■ EXERCISE PROMPT
When writing out the entries below, keep only the lines from the line with "Image resolution: width=1149" to the line with "Click the Thrust level bar", both included, exactly as they are, and leave the pictures aside.

■ RECORDED INFORMATION
-------

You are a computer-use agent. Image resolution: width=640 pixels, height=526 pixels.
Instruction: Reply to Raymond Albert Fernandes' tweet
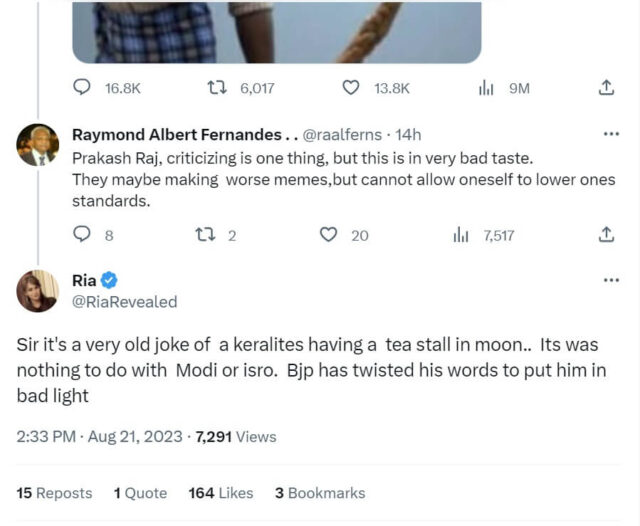tap(83, 235)
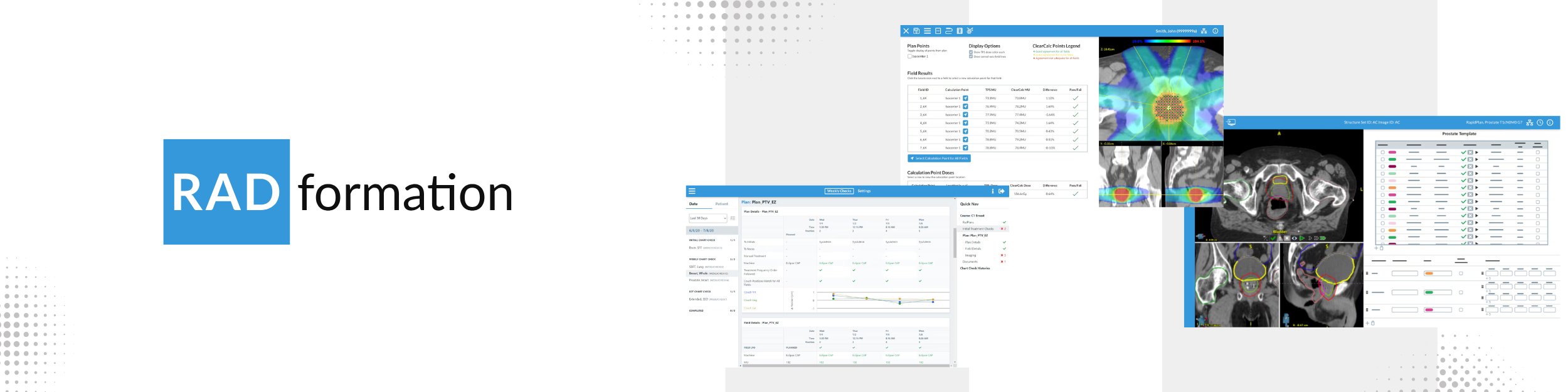This screenshot has width=1568, height=392.
Task: Click the logout icon in Weekly Checks header
Action: (x=1002, y=191)
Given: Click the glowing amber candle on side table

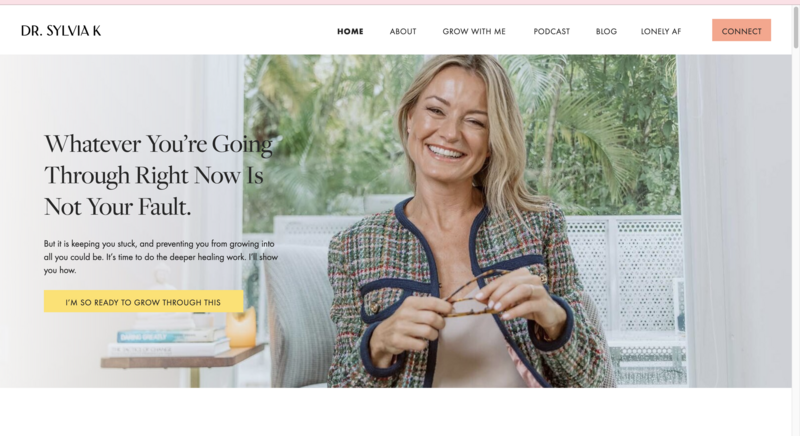Looking at the screenshot, I should tap(241, 328).
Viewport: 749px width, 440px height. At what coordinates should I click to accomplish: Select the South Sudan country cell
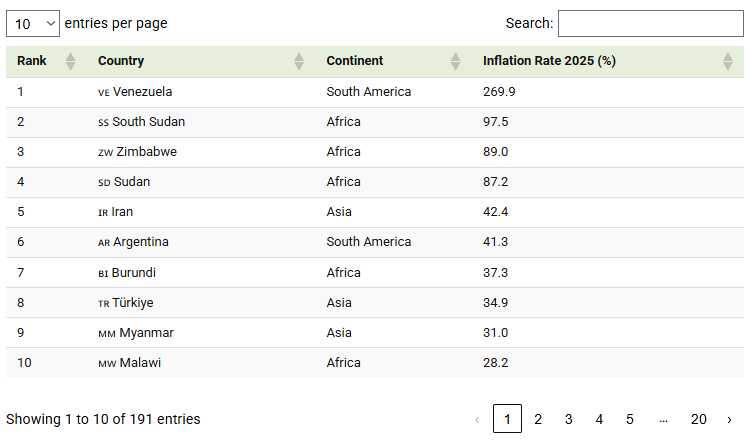(x=148, y=122)
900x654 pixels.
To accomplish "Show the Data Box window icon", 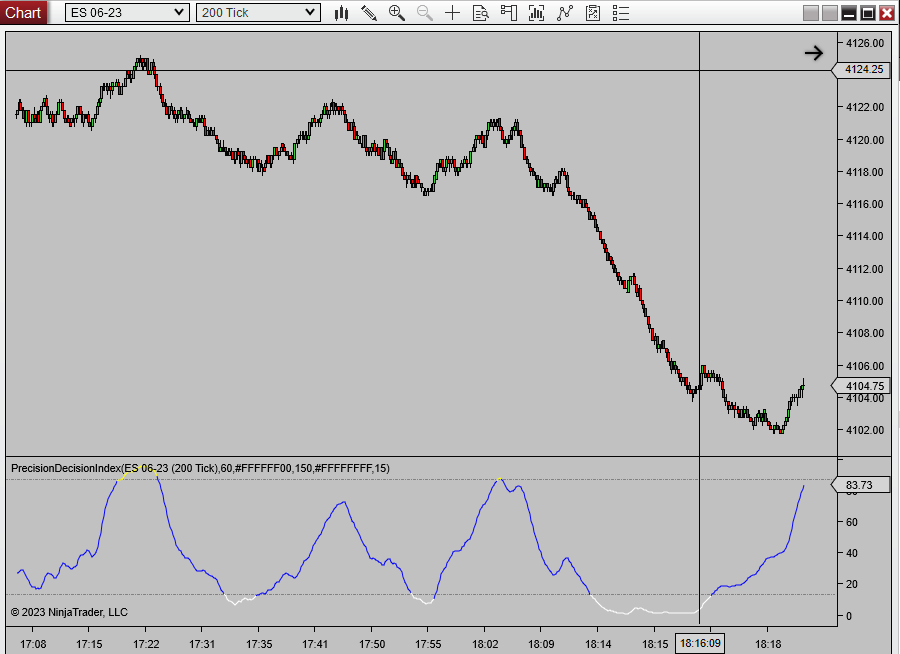I will 481,13.
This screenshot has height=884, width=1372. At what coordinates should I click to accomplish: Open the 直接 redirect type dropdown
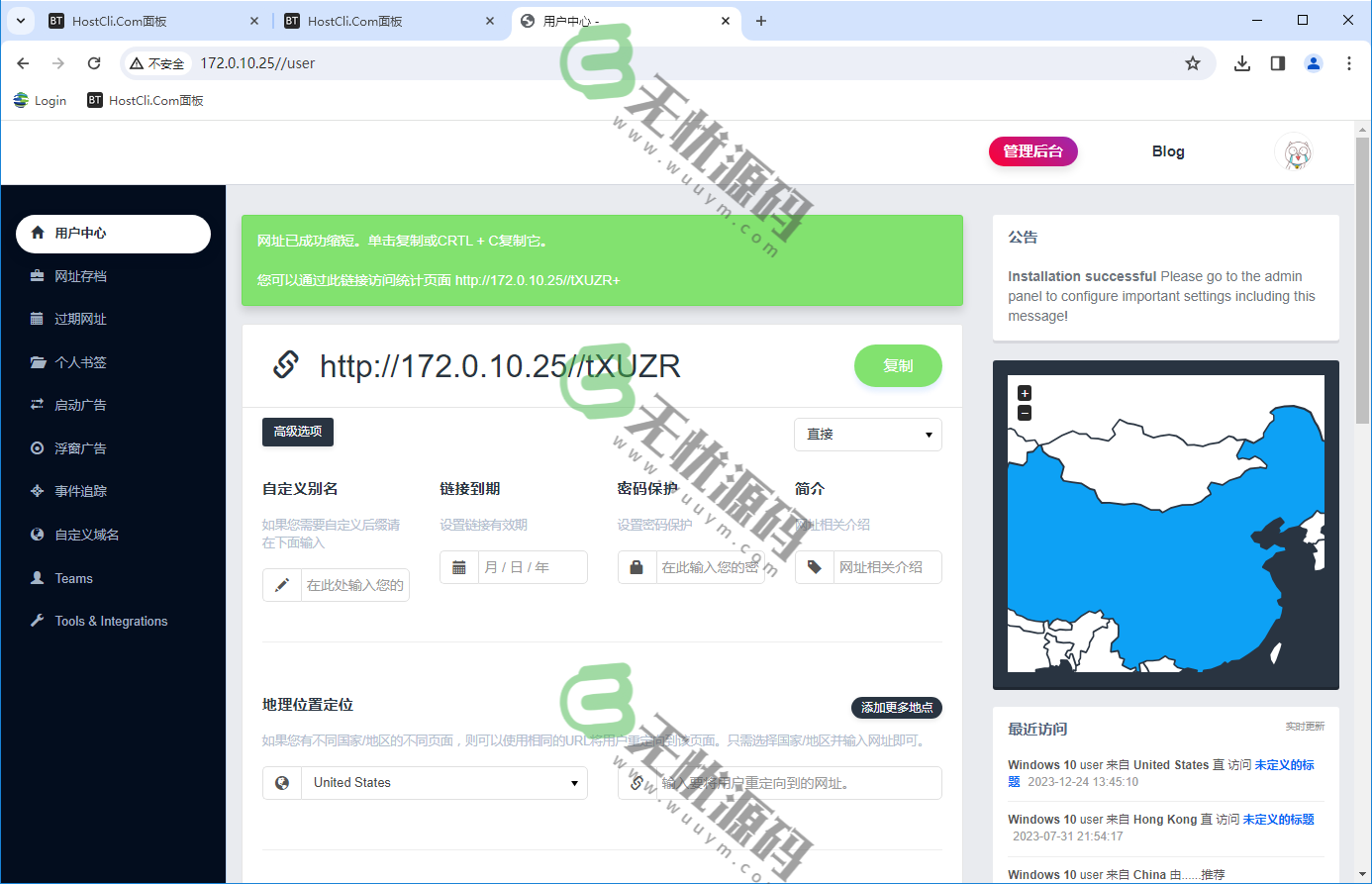point(867,434)
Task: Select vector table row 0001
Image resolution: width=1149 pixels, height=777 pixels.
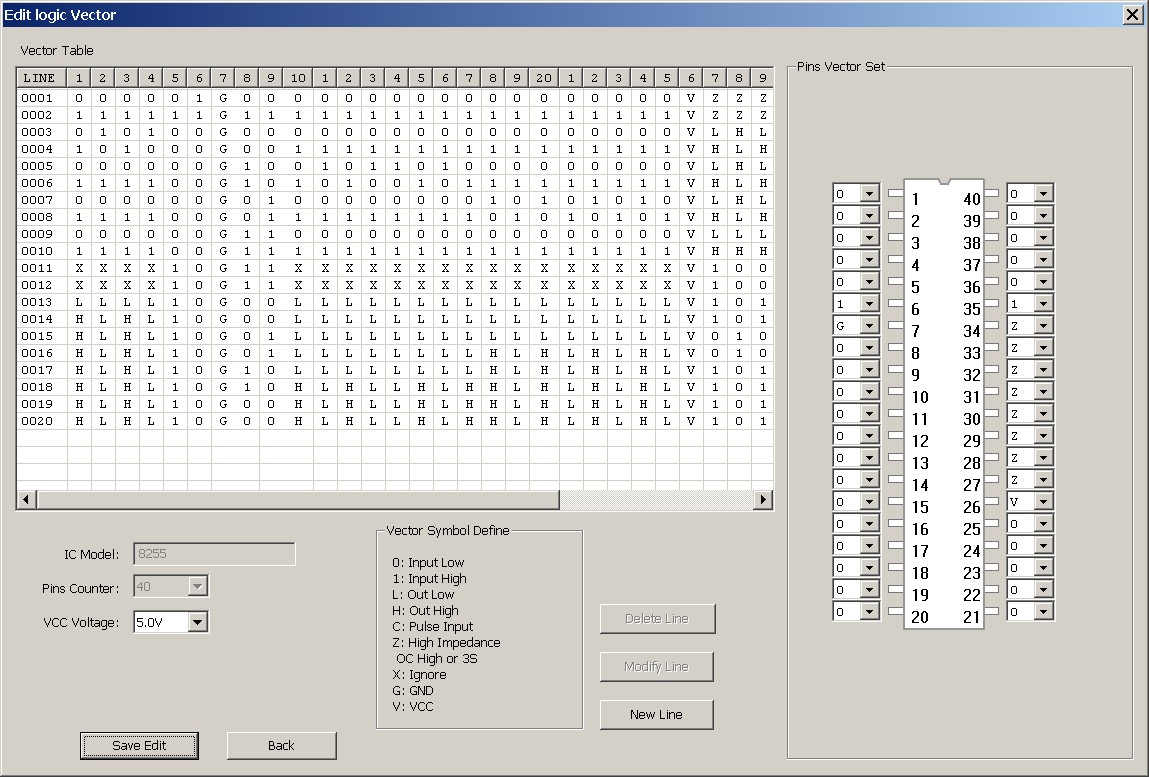Action: (x=38, y=98)
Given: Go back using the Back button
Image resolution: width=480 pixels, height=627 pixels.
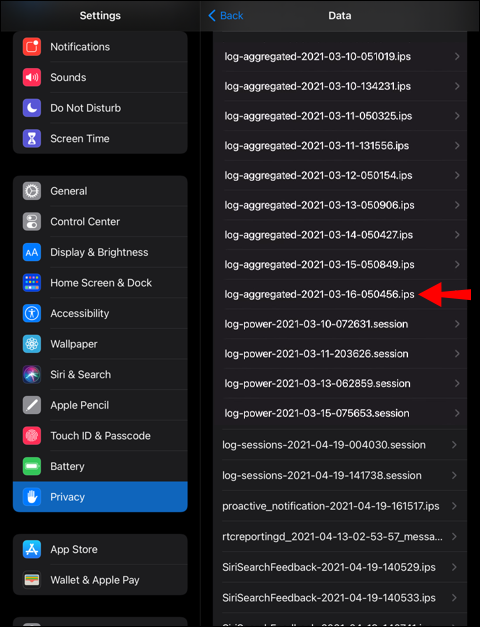Looking at the screenshot, I should 226,16.
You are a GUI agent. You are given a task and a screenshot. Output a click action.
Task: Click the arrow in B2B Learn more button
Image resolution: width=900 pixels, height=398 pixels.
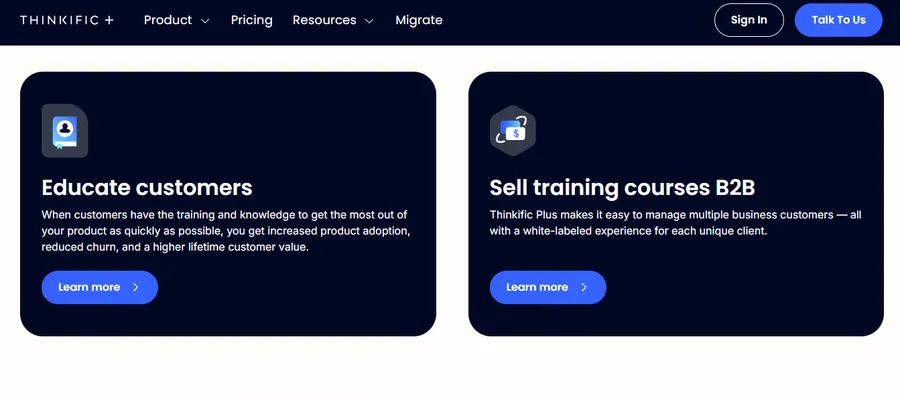click(x=584, y=287)
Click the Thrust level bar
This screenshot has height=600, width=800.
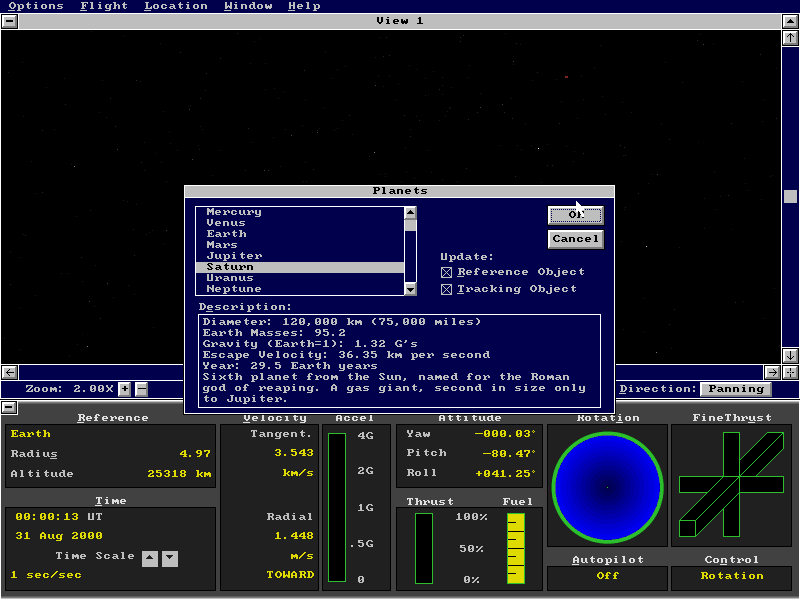pos(424,547)
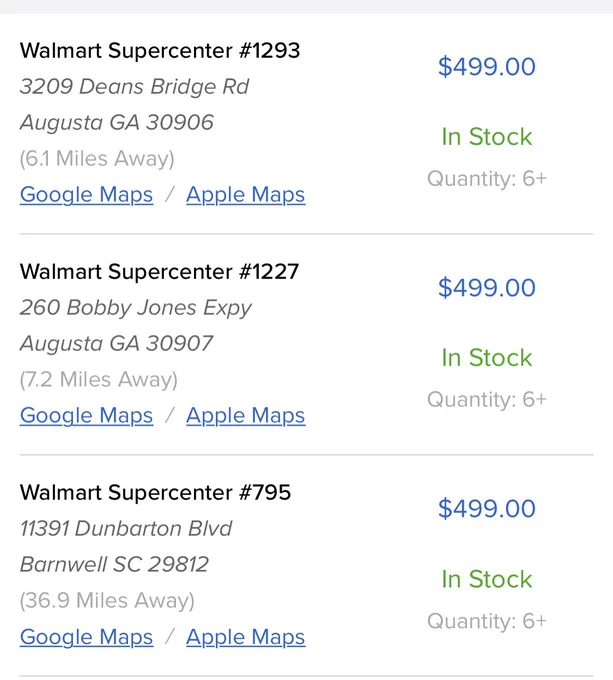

-------

■ ANSWER SECTION
Image resolution: width=1149 pixels, height=777 pixels.
Action: (x=38, y=98)
Given: Go back using the Back button
Image resolution: width=480 pixels, height=627 pixels.
Looking at the screenshot, I should 226,16.
You are a GUI agent. You are given a task and a screenshot. Output a click action.
Task: Click the arrow in B2B Learn more button
Image resolution: width=900 pixels, height=398 pixels.
click(x=584, y=287)
Click the Thrust level bar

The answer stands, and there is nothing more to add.